Comments

The Power of NodeJS Streams and the event-stream Module

Streams are the number one topic in the nodejs community this year, so I decided to get a better understanding of what everybody is talking about by reading through one of the most cited libraries related to streams.

I took a look at Dominic Tarr's event-stream module and do understand now why people are so excited.

It's all about piping and transforming data as is common in functional languages (e.g, Haskell).

As pointed out by James Halliday (aka substack) in his lxjs talk this approach is also a big part of Unix.

Unix is all about using lots of tools - which each of which do only one small thing - and string them together to archieve a bigger goal.

In nodejs/javascript land the tools are modules.

Not all of them implement the streaming API, and that is where modules like event-stream come in.

It allows modules that only focus on one aspect to be wrapped in order to expose their functionality via a streaming API.

Additionally if the outputs of one module don't match the inputs of the other, we can use event-stream's features to transform them so that they do.

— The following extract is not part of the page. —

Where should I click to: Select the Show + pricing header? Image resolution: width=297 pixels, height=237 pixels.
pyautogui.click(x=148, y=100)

Finally nodejs's core modules support streams (e.g., fs.createReadStream and http.request), which allows to handle certain tasks via streams from beginning to end.

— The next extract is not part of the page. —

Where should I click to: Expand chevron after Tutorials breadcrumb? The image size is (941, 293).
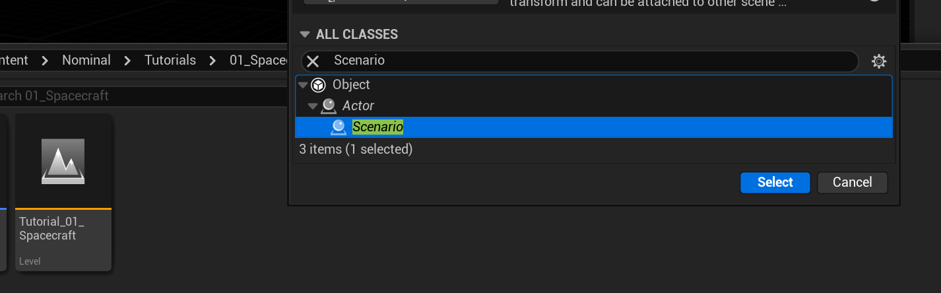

Below are my notes I took while reading through event-stream and related modules.

If you want to run the examples do the following:

git clone git://github.com/thlorenz/thlorenz.com-blog.git
cd thlorenz.com-blog/event-stream
npm install
cd snippets

Now you can run each snippet with node.

Also if you have suggestions, additions or corrections, please fork this blog. I'm open to pull requests.

Modules that support event-stream

Event stream uses and exposes a bunch of useful functions that have been split up into separate modules.

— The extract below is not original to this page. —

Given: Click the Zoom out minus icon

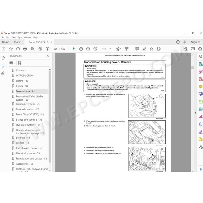Looking at the screenshot, I should [88, 49].
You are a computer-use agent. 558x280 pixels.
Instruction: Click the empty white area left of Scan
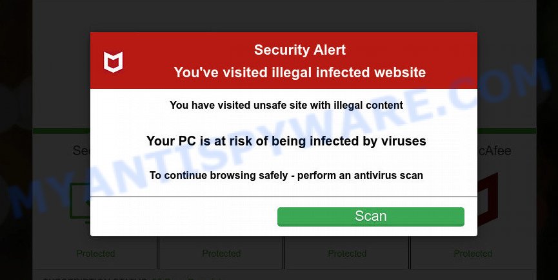[184, 216]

This has the advantage that they can be used separately and/or swapped out as needed.

In order to understand the event-stream module we need to look at them first.

through

Under the hood

split

Under the hood

Example

We split a file it into separate lines and re-emit them one by one with number of characters prepended.

Additionally we keep track of the number of lines and emit that information when the read stream ends.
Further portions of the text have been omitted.